Re abuse and codependency- I certainly think he has been emotionally and financially abused for years. I am at risk of being in a codependent relationship and I won't stay in one. I am certainly weighing my options and the long term viability of this.

Bf did apologise profusely for what happened in Newcastle.

The loan was certainly taken out in his name without his signature or consent and I am assuming his mum signed for him.

The password issue only came to light because I insisted he needed to check and use online banking. He said he hadn't got it and his mum was avoiding giving it to him.

He needed to them go into branch to have it reset.

Thank for all all posts it has all helped me think this through Flowers

OP posts:
Stfrancesof · 01/11/2019 15:03

And I certainly don't enjoy or want drama... In fact he was very low drama until the Newcastle trip and I was happy. It's been a difficult month. Nor do I want to be superior to him or his family, or actually live out my life as a rescuer

OP posts:
Puzzledandpissedoff · 01/11/2019 15:11

he was very low drama until the Newcastle trip

No doubt - but he was hardly going to reveal what you were in for right from the start, as anyone with any sense would then have run. Ditto the "profuse apologies", which might sound very touching but don't actually change anything

What beats the heck out of me is why you're still there at all. So what if it seems "a bit harsh" to dump him, when he's already dumped all over you and shows no sign of stopping? You owe him and his ghastly family nothing whatsoever, so why not just dump him and find someone better?

billybagpuss · 01/11/2019 15:34

If the loan was taken out without his signature the company should refund him the full value, however the knock on effect would be them pursuing his mum for fraud which from what you’ve said he’s not in the right place for that to happen yet.

Do you think he would maybe benefit from counselling?

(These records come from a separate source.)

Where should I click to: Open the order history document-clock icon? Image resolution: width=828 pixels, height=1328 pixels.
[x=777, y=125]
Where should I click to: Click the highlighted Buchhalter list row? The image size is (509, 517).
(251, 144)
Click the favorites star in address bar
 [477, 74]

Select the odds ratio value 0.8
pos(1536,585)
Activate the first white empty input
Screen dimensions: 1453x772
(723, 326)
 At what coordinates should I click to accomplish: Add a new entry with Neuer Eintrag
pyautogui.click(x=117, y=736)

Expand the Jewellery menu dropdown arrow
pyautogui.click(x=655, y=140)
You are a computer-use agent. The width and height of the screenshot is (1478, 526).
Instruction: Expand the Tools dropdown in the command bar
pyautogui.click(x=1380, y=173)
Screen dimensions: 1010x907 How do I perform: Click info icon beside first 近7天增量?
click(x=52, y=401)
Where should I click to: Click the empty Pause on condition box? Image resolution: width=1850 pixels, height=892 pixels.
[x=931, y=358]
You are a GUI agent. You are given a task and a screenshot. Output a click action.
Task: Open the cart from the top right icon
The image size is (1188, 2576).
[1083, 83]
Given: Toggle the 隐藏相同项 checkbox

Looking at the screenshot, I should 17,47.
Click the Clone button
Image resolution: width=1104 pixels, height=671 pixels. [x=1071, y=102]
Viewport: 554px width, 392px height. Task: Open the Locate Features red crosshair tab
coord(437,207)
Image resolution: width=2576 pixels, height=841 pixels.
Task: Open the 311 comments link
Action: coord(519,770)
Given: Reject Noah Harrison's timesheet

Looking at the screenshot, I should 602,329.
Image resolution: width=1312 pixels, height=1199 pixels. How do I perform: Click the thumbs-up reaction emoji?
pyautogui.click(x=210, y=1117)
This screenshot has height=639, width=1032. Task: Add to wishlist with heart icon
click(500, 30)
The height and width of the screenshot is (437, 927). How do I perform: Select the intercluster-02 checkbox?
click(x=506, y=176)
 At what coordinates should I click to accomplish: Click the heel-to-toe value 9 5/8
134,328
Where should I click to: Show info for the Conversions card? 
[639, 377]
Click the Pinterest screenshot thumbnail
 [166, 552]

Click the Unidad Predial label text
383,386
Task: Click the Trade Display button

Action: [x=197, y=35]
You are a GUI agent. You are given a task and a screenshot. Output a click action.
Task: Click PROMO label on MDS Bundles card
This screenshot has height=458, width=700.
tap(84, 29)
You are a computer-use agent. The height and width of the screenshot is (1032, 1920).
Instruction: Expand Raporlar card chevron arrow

Stfrancesof · 01/11/2019 15:57

I've called the NatWest fraud team and they can do nothing if he is not willing to take it to the police. Apparently you don't need a signature to apply online and what she did was identity theft.

OP posts:
Stfrancesof · 01/11/2019 15:58

To clarify, I called anonymously to ask what the process of reporting was, which she explained. She also told me that identity theft between family members is common Sad

OP posts:
Stfrancesof · 01/11/2019 15:59

And she also said in her experience someone who had taken that level of money over time and committed identity theft for such a large sum would be highly likely to so it again , and really she should be reported.